§ **PROBLEM DETAILS**
Output the entries in full and verbatim, pictures omitted.

Saved entries:
━━━━━━
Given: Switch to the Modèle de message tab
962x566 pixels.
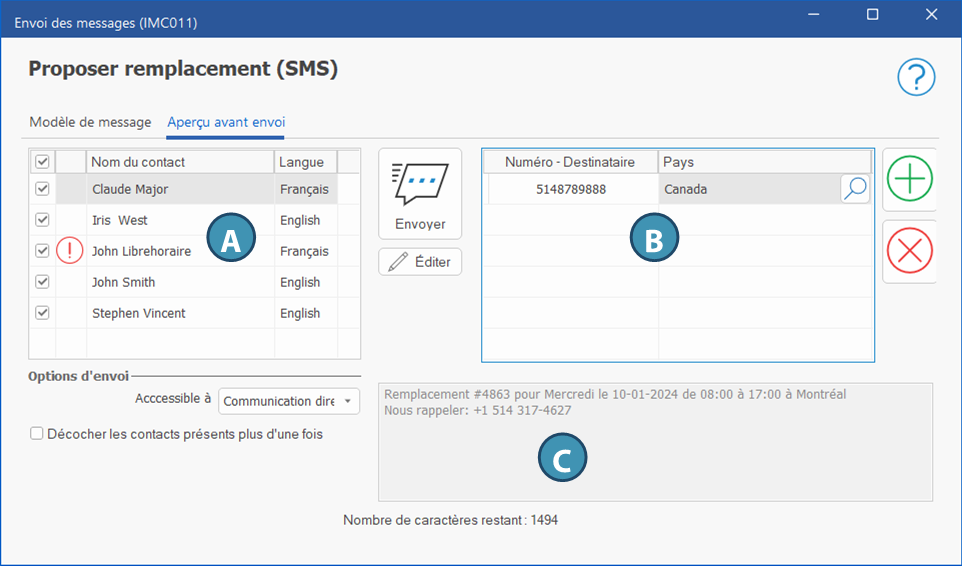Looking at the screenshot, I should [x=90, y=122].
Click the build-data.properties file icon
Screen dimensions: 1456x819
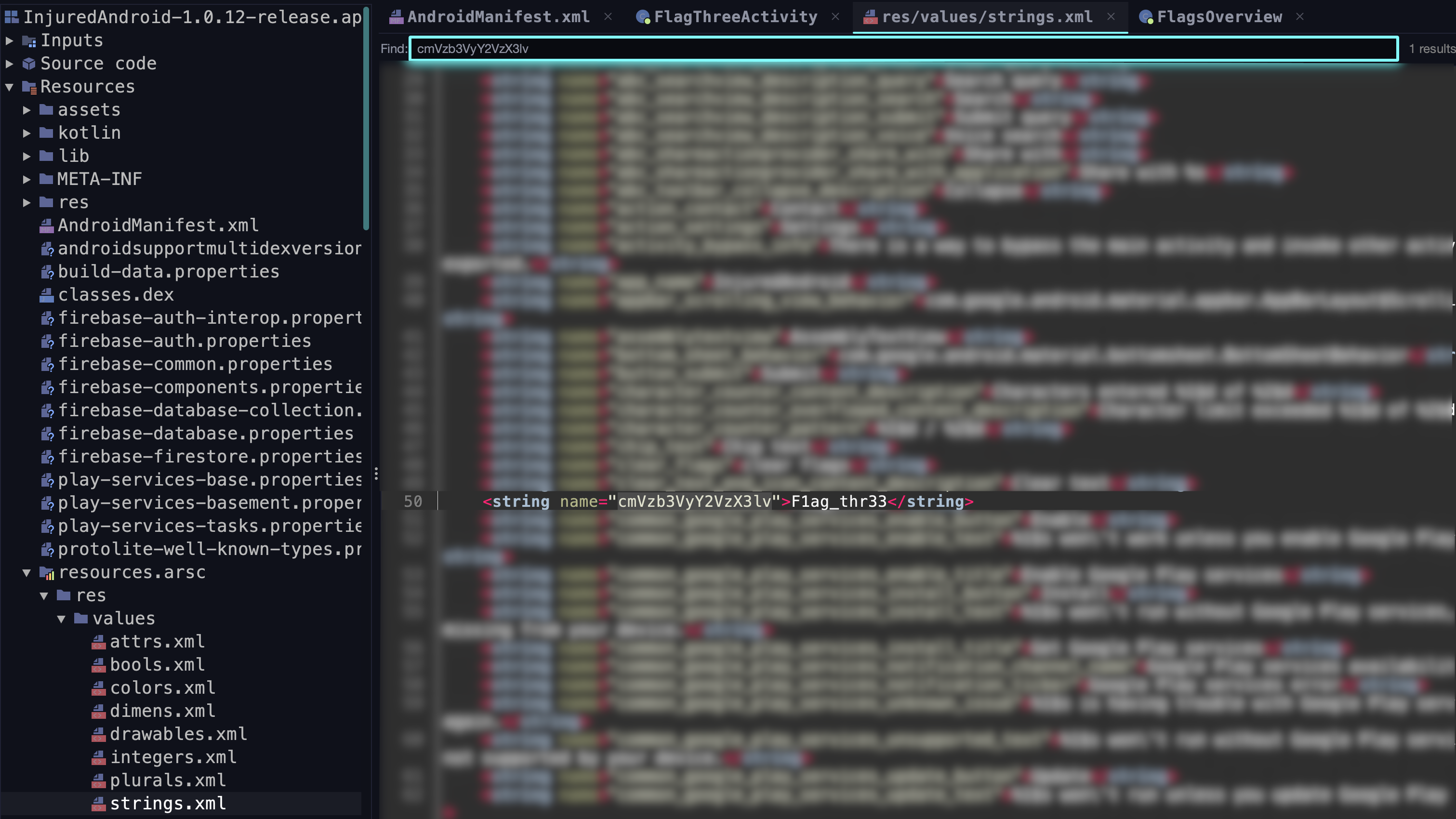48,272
━━━━━━
§ **EXERCISE RESPONSE**
Given: Switch to the Modèle de message tab
962x566 pixels.
Looking at the screenshot, I should [x=90, y=122].
Click the build-data.properties file icon
Screen dimensions: 1456x819
48,272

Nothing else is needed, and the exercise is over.